__Records for this task__.
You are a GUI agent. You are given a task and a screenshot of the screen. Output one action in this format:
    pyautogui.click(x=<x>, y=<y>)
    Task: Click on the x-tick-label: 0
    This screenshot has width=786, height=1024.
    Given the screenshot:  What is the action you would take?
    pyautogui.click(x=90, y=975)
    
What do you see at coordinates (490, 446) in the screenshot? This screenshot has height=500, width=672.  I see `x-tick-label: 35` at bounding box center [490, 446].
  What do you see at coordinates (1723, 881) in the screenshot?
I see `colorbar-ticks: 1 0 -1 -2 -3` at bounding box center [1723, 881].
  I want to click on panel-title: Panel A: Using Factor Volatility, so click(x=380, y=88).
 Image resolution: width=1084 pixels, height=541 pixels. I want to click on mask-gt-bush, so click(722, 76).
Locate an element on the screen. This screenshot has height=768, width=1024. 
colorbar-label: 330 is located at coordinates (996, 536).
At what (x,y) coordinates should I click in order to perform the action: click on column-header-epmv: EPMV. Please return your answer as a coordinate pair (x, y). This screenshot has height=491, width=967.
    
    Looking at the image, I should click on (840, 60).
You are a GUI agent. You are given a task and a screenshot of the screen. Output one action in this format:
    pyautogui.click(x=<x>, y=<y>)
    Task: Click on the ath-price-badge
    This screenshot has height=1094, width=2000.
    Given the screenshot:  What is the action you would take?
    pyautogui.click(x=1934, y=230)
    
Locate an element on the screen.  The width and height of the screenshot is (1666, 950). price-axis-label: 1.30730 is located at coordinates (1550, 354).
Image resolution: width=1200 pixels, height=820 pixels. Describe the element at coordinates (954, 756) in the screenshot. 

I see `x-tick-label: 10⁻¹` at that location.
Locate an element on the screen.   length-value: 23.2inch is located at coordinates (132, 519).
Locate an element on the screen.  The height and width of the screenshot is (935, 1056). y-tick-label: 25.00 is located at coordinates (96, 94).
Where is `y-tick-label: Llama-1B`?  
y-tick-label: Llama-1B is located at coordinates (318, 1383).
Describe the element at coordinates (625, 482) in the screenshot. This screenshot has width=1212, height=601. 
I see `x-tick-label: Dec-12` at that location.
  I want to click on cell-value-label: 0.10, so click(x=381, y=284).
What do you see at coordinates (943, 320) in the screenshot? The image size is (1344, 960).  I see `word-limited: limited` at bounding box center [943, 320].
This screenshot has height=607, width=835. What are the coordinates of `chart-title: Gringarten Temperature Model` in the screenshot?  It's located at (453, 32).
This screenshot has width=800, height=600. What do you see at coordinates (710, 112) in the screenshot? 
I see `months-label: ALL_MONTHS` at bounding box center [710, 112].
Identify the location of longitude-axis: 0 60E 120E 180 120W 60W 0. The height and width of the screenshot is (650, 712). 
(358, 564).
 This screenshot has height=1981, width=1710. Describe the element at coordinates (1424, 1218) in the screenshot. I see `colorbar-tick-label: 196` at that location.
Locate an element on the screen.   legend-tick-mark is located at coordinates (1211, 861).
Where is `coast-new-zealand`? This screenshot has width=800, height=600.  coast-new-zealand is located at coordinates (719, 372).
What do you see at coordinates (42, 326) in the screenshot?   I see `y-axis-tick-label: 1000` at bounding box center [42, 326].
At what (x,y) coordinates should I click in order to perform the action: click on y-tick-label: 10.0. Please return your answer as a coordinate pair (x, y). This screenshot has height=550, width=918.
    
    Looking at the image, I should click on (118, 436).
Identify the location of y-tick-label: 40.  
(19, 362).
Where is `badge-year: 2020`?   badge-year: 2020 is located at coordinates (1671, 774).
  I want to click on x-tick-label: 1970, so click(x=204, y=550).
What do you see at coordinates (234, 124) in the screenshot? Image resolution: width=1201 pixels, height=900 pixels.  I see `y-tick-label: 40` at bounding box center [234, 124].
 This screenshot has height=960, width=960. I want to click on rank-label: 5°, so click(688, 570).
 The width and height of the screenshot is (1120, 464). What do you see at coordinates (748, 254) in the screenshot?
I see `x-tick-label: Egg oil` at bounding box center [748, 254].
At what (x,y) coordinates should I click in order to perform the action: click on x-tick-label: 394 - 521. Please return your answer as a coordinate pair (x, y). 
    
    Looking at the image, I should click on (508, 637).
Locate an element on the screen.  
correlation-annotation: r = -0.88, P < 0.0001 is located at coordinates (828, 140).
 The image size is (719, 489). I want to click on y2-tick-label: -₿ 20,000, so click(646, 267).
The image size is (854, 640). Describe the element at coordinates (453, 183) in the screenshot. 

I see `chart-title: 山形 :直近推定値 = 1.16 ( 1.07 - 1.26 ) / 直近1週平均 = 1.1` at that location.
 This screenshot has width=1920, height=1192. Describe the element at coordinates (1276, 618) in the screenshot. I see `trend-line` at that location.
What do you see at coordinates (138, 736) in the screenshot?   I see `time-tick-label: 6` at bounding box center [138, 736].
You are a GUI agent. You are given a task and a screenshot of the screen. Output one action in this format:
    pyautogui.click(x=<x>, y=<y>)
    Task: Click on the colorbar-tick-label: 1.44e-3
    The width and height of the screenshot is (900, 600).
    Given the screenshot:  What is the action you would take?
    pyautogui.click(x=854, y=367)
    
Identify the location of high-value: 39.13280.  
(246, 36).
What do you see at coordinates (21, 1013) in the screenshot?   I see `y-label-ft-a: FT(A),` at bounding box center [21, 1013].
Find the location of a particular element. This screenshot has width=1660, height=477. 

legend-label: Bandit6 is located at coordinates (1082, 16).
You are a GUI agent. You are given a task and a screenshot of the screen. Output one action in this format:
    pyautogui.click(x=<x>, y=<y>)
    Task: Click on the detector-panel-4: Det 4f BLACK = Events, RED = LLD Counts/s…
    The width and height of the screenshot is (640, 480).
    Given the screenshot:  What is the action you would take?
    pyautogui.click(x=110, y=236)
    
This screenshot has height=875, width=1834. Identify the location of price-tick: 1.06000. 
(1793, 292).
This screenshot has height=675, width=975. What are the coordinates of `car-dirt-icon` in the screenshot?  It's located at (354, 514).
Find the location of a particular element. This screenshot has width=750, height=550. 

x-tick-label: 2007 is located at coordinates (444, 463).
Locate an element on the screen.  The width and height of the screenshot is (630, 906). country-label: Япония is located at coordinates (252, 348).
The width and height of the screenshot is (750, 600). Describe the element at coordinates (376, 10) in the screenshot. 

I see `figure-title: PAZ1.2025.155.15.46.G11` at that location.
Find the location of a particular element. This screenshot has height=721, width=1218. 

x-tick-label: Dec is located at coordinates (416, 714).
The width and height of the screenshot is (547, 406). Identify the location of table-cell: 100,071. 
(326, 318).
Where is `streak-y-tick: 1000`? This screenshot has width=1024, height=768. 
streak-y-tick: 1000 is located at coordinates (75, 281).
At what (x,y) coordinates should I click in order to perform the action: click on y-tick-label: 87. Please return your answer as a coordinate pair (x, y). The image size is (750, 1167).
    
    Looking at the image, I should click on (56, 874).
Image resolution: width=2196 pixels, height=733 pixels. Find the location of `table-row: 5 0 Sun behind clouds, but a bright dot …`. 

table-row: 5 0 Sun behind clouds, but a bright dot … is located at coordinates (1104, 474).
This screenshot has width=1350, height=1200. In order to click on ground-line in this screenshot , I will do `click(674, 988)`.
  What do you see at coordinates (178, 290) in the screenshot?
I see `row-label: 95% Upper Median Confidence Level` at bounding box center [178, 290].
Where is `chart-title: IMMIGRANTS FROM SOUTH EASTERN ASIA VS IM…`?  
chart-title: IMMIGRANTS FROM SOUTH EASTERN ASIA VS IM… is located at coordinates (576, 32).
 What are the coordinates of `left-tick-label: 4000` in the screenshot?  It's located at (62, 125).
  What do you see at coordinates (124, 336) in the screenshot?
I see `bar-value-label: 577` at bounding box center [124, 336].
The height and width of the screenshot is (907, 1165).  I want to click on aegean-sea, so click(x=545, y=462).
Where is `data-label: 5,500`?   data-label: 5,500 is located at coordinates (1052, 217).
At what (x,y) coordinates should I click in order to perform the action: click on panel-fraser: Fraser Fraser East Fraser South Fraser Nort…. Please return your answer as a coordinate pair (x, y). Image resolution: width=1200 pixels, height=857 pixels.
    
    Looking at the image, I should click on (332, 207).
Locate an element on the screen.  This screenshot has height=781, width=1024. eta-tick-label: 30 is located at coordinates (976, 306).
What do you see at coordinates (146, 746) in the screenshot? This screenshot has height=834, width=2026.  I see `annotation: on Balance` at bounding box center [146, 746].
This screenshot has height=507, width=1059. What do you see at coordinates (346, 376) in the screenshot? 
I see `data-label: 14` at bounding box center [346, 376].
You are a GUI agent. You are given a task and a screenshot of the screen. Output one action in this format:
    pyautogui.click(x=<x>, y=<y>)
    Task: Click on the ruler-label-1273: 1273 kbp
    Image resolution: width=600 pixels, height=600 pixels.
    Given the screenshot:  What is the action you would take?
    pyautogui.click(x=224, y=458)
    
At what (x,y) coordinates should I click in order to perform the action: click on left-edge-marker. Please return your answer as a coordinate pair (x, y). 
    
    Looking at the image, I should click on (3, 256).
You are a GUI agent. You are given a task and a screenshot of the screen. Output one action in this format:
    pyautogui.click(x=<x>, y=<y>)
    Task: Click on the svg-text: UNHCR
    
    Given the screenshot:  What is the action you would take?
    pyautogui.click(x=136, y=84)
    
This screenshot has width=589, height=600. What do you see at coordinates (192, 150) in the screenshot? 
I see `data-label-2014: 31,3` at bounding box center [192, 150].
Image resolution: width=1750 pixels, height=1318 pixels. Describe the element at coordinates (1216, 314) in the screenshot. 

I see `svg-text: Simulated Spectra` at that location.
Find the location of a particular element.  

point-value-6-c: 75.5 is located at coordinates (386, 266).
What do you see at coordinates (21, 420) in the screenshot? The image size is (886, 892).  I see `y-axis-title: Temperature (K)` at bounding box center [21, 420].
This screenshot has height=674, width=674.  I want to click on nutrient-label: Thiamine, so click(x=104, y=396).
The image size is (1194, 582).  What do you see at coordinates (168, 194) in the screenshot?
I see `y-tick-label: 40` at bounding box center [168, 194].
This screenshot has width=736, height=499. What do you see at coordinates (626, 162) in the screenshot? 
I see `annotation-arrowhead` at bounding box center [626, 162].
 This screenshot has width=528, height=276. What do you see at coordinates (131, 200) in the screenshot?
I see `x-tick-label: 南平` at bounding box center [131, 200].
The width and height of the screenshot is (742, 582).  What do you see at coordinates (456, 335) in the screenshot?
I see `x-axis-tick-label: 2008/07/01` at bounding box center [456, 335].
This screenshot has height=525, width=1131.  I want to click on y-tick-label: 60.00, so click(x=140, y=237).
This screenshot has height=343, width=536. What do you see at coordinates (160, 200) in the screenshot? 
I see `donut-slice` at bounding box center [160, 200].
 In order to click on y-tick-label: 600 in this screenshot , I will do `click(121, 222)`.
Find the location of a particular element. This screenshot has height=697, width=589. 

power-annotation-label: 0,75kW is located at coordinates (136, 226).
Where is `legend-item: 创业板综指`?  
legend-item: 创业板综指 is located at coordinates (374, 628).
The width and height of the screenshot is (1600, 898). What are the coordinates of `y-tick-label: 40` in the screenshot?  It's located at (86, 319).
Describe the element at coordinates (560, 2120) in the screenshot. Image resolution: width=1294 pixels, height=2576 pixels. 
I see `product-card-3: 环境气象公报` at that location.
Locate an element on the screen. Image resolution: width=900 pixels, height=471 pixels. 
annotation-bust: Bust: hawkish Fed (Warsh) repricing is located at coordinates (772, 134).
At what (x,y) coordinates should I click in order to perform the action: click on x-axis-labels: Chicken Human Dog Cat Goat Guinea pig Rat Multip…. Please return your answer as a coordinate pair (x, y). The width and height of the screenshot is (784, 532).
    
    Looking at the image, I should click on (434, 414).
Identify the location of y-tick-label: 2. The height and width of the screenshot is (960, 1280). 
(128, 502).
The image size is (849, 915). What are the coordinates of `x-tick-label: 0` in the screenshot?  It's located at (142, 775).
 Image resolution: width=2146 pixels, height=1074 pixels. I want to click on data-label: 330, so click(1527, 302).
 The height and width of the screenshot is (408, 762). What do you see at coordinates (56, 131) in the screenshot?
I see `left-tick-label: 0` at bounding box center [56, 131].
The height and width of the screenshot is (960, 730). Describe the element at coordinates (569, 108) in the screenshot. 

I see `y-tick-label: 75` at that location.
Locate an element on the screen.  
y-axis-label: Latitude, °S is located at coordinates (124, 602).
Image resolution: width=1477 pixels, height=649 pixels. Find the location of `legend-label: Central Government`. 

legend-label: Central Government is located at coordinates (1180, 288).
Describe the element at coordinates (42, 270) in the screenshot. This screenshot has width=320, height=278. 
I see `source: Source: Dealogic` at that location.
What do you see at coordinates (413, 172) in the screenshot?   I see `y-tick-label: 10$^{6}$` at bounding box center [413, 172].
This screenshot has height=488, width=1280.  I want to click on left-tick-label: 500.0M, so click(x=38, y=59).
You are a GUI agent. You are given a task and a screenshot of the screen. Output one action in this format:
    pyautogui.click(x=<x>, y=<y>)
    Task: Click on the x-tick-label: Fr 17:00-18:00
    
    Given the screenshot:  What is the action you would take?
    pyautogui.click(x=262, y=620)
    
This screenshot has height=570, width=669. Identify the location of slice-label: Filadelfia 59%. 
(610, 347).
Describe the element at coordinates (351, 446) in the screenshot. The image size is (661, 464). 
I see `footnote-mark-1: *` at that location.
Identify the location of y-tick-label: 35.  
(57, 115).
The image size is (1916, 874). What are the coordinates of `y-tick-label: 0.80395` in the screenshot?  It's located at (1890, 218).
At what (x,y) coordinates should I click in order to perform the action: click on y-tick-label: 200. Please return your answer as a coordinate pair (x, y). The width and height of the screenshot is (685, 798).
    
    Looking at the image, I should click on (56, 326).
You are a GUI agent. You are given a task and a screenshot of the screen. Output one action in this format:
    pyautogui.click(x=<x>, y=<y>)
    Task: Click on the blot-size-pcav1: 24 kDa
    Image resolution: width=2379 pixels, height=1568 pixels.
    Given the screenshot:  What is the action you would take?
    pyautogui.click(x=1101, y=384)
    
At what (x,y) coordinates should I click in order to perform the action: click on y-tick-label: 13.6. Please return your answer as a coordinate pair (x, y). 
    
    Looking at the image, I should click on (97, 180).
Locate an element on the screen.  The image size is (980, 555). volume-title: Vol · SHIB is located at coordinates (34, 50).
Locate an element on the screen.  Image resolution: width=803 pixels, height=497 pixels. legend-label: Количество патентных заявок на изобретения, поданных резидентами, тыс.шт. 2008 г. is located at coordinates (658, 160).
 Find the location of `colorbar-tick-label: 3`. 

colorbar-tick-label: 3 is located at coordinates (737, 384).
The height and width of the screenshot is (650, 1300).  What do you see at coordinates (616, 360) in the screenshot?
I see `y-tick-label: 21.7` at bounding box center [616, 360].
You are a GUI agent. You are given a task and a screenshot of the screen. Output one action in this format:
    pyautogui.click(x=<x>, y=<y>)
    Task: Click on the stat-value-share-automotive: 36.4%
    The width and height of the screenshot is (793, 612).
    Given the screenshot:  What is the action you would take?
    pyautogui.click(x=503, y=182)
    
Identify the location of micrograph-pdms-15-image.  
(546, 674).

__What is required__. From the items above, pull out and copy every line that contains the string "chart".

__Answer to the problem__.
This screenshot has height=607, width=835. What are the coordinates of `chart-title: Gringarten Temperature Model` in the screenshot?  It's located at (453, 32).
I see `chart-title: 山形 :直近推定値 = 1.16 ( 1.07 - 1.26 ) / 直近1週平均 = 1.1` at that location.
Where is `chart-title: IMMIGRANTS FROM SOUTH EASTERN ASIA VS IM…`?  
chart-title: IMMIGRANTS FROM SOUTH EASTERN ASIA VS IM… is located at coordinates (576, 32).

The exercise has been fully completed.